DIRE TOUT HAUT DES VÉRITÉS QUI DÉRANGENT
« J’étais un remarquable typographe », écrit-il. Dans son amour du livre, Pauvert attache une grande importance à la forme des livres. « Les livres français étaient d’une laideur inouïe. (…) J’avais pour principe, jusque dans les années 1970, de ne jamais faire deux livres sous la même couverture. Quand on a créé la collection “Libertés” avec Jean-François Revel, Pierre Faucheux a fait une couverture en papier kraft, avec une tranche noire et des gros caractères en couverture. Les volumes sont recherchés aujourd’hui, mais beaucoup de libraires n’en voulaient pas, à l’époque. »
Avec la revue Bizarre qu’il a reprise en 1955, à l’éditeur Eric Losfeld, Pauvert multiplie les coups et découvre de nouveaux talents comme Chaval, Topor ou Siné. Il consacre des numéros spéciaux à « l’affaire Rimbaud » ou à Raymond Roussel dont il republie Impressions d’Afrique. En parallèle, il crée la Bibliothèque internationale d’érotologie et donne libre cours à son amour pour le surréalisme. Il devient proche d’André Breton qui est l’homme de lettres qui l’a le plus marqué. Une de ses plus grandes fiertés est d’avoir publié pour la première fois au complet, les différents Manifestes du surréalisme. En 1963, il reprend L’Ecume des jours que les éditions Gallimard avaient laissé tomber et devient l’éditeur des principales œuvres de Boris Vian.
Franc tireur de l’édition, il n’a jamais adhéré au syndicat national de l’édition, Pauvert aimait dire tout haut des vérités qui dérangent. En 1965, il avait donné un entretien retentissant – toujours d’actualité – à l’hebdomadaire Candide, sur l’industrialisation de l’édition : « Non, ce n’est pas l’édition qui est malade, ce sont les éditeurs. Jamais les livres ne se sont si bien vendus, et ils se vendraient deux fois mieux encore, si on ne publiait pas n’importe quoi. » Mais contrairement au patron de Minuit Jérôme Lindon, avec lequel il avait acheté une camionnette pour faire le tour des libraires en Bretagne en 1955, il s’est laissé griser par le succès. En 1972, il a même eu le Goncourt avec L’Epervier de Maheux, de Jean Carrière, alors que sa maison était au bord de la faillite. Avant cela, il avait cédé en 1969 les droits de Papillon à Robert Laffont, car il n’aimait pas l’auteur, mais avait conservé un pourcentage sur les ventes.

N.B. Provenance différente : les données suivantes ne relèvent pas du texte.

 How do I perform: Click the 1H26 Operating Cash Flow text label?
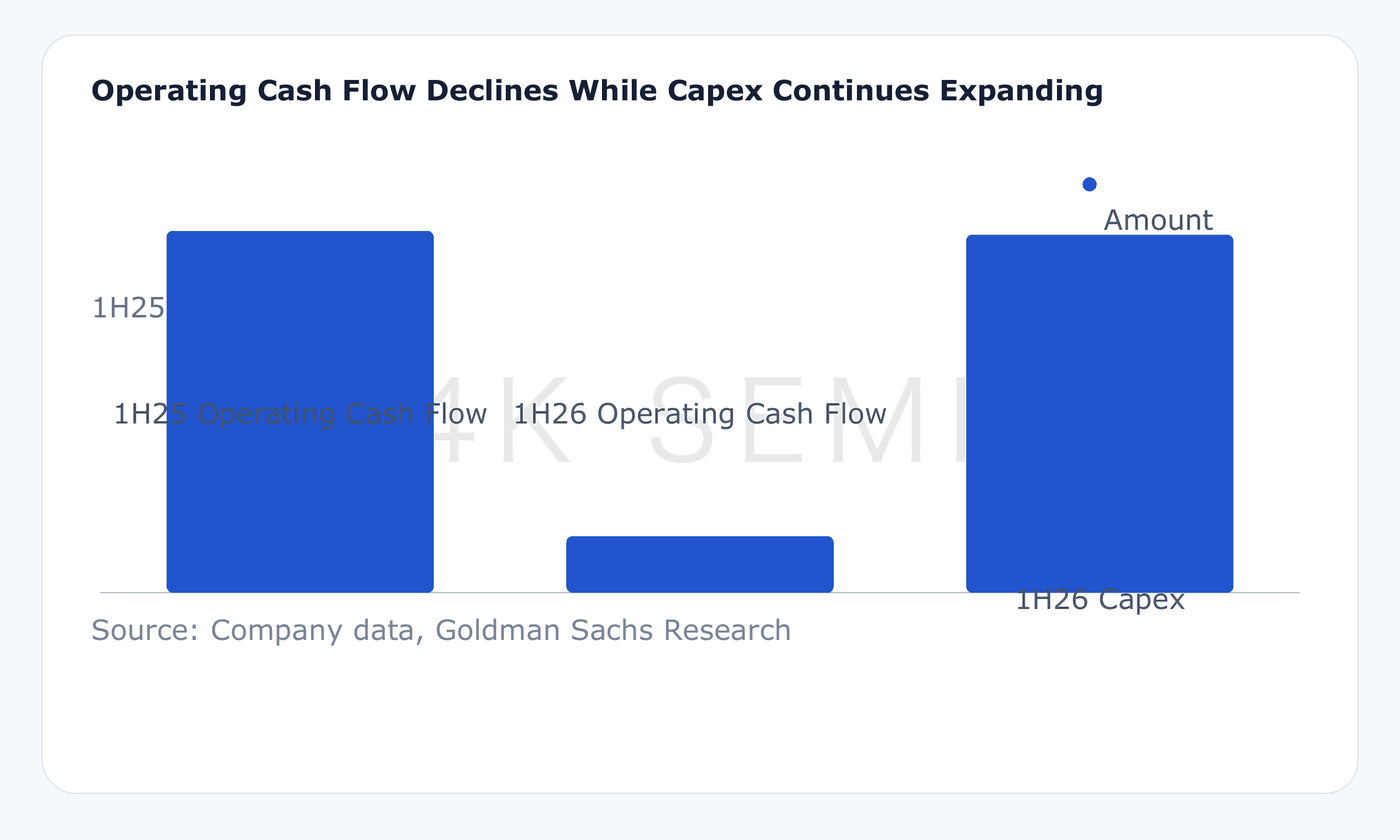point(700,414)
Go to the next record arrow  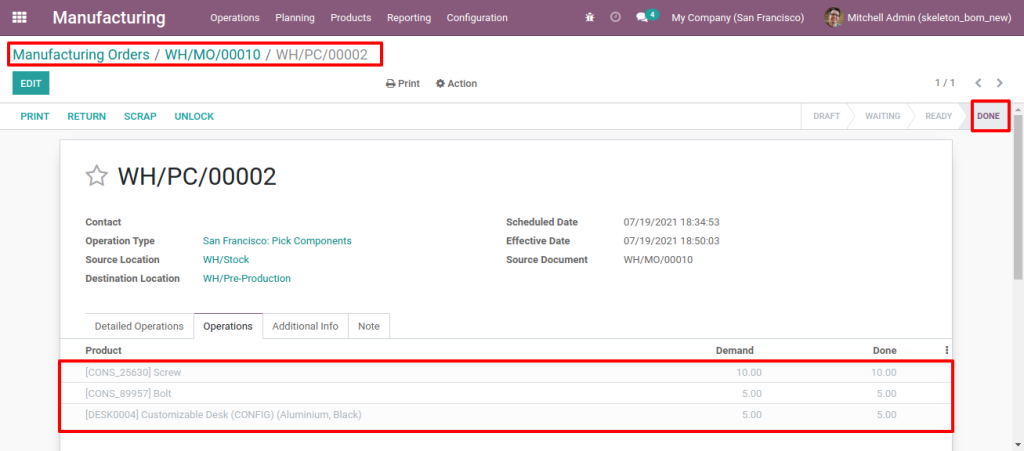999,83
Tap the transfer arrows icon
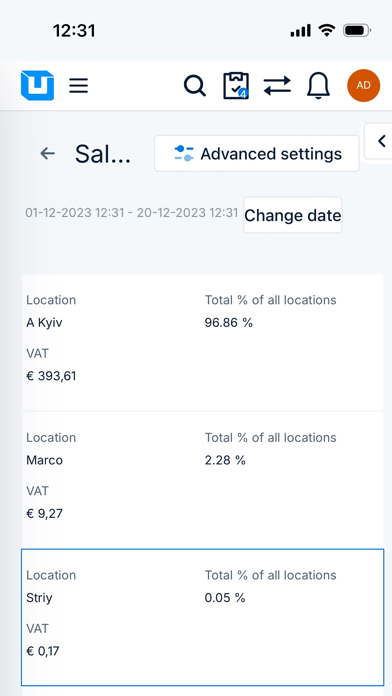The width and height of the screenshot is (392, 696). 277,85
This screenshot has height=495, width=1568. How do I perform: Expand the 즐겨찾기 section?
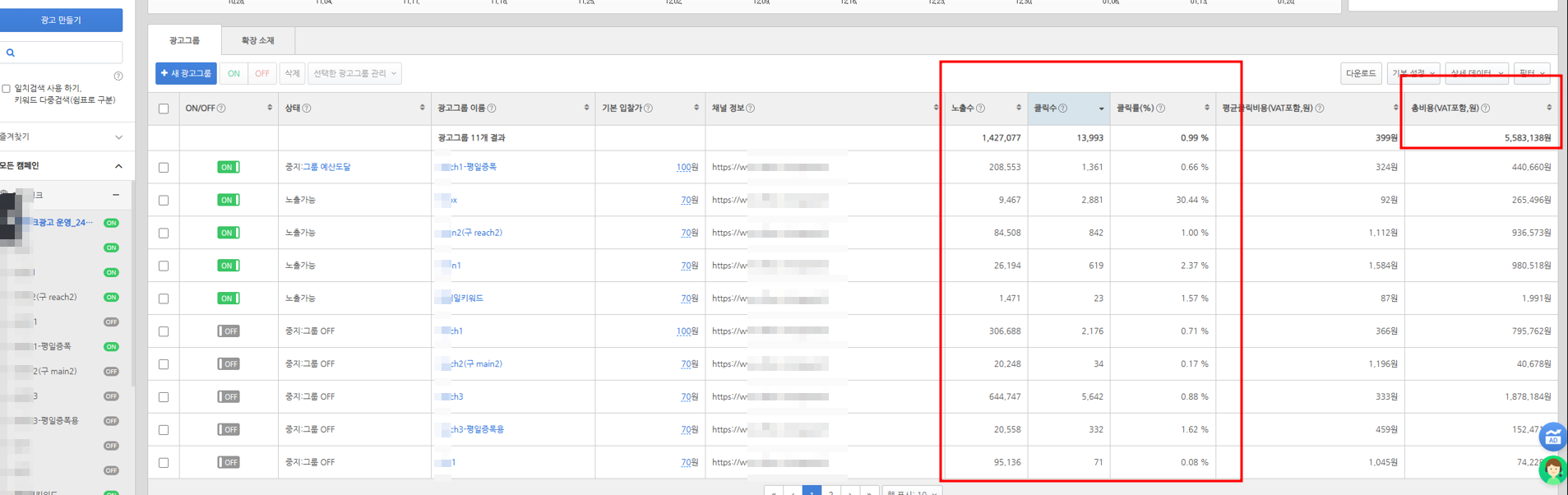click(118, 137)
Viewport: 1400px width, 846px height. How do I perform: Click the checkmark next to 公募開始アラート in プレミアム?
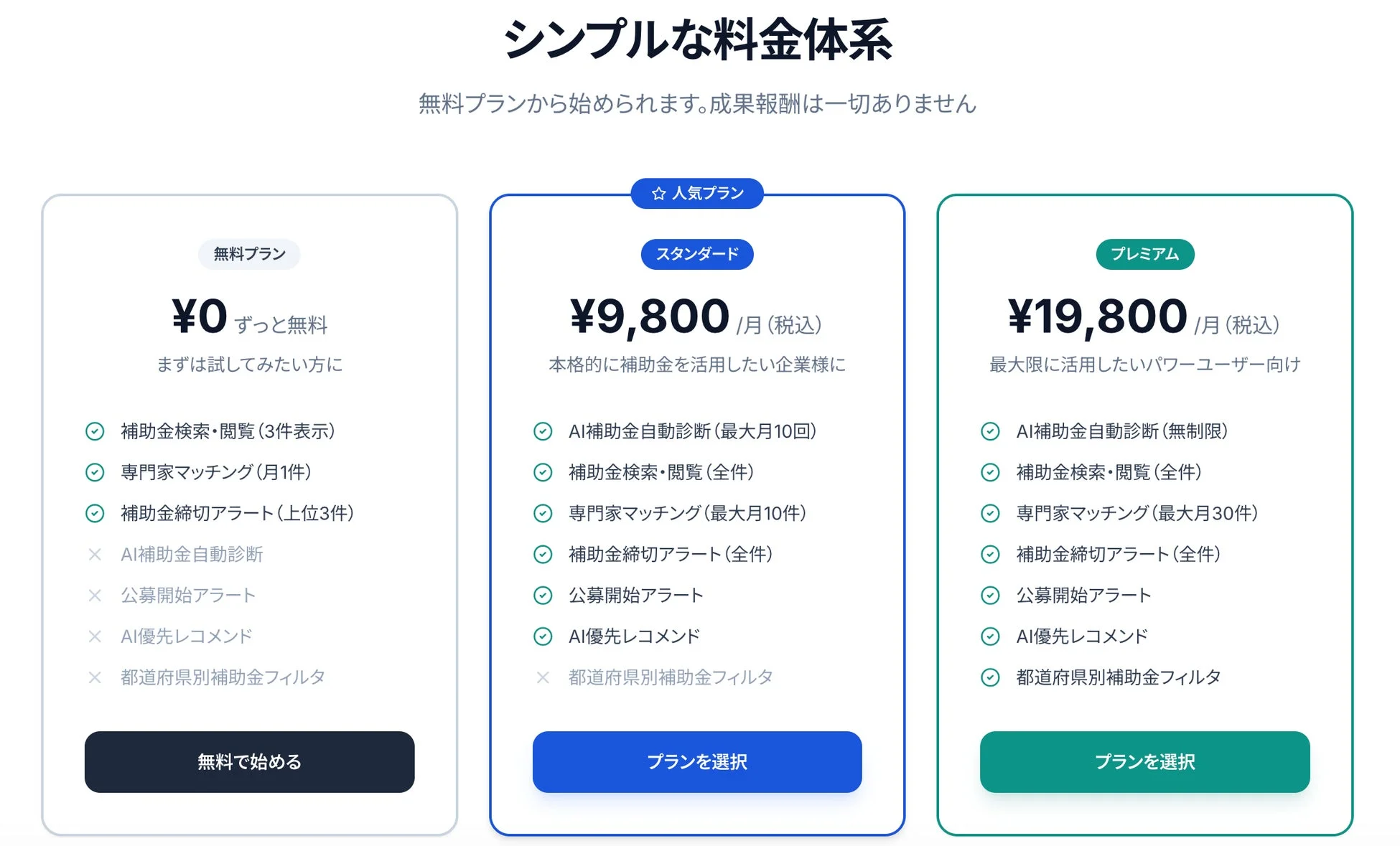tap(989, 595)

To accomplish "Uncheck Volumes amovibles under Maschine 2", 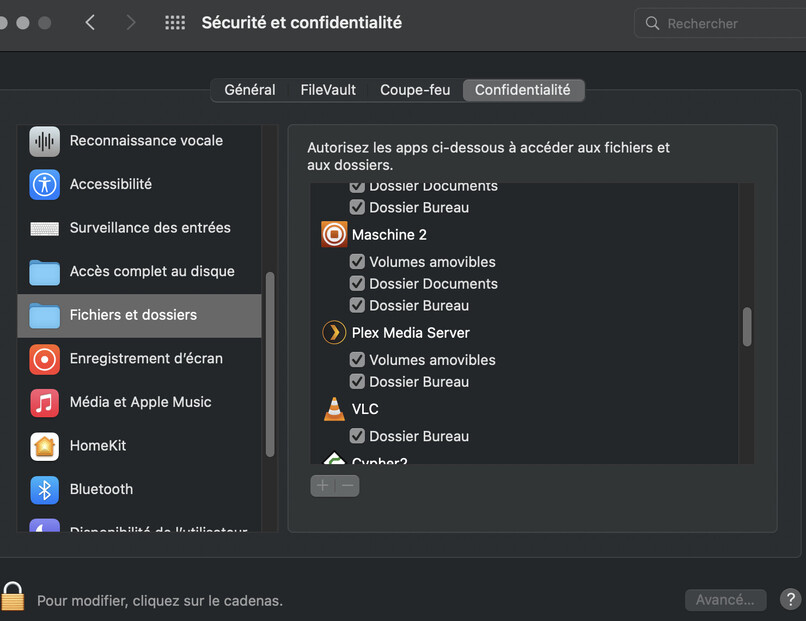I will pyautogui.click(x=357, y=262).
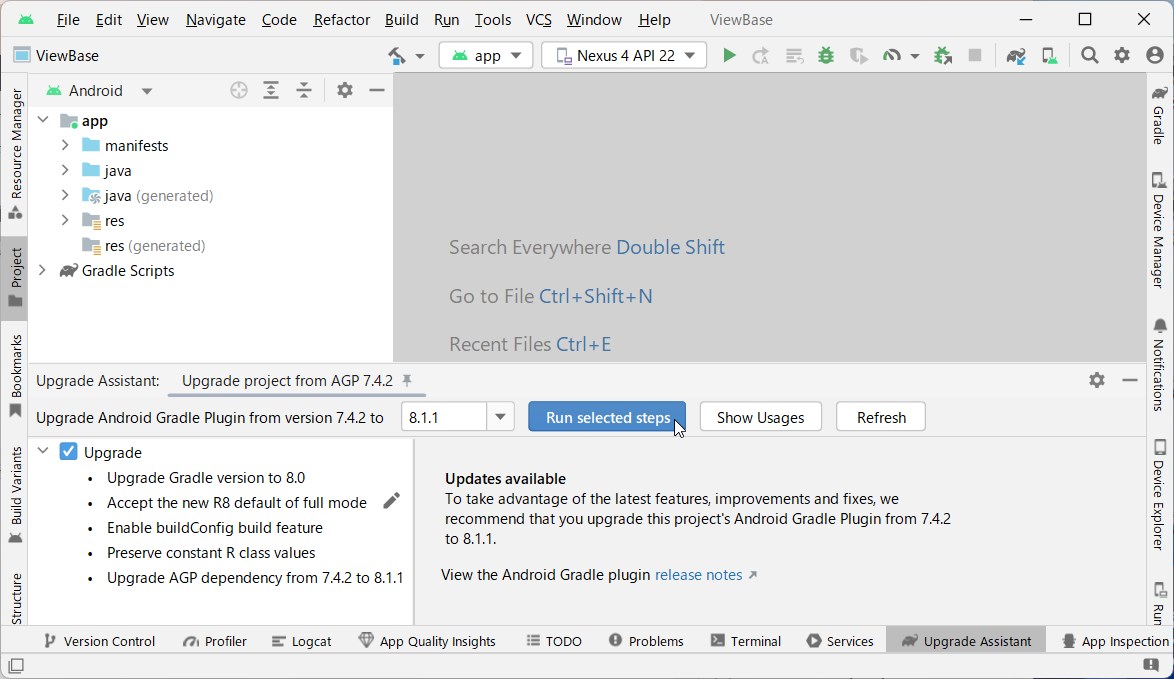Screen dimensions: 1174x679
Task: Open the Refactor menu
Action: click(x=341, y=19)
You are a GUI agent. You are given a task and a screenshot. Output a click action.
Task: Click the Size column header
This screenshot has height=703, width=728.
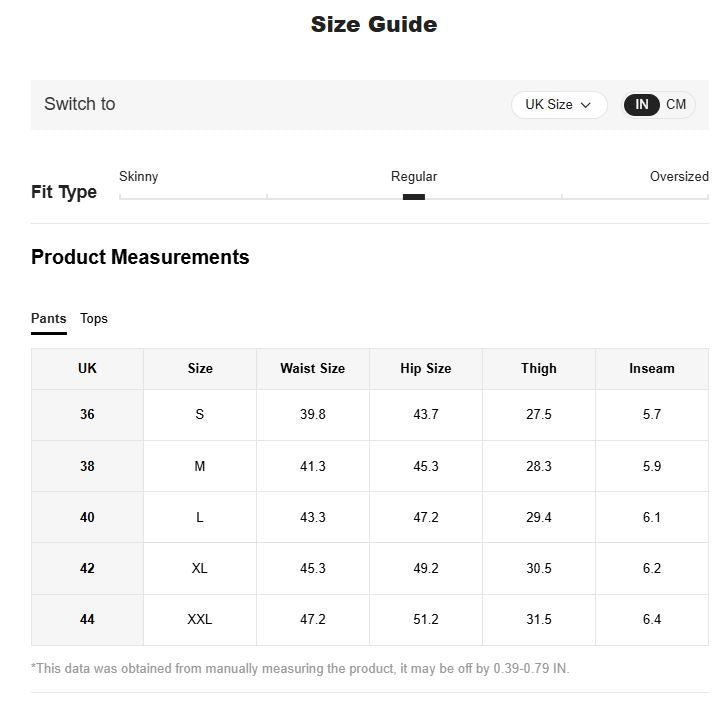200,369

Dans sa vie, Jean-Jacques Pauvert a tout osé, beaucoup gagné, autant perdu, c’est la règle d’un métier où le talent compose avec la chance. En 1973, il a cédé la majorité du capital de sa maison à Hachette et il se retire définitivement en 1979. Editeur atypique au sein d’une profession feutrée, il a enflammé bien des esprits, mais sa légende reste gravée, plus aucun juge n’éteindra son nom dans les lettres françaises.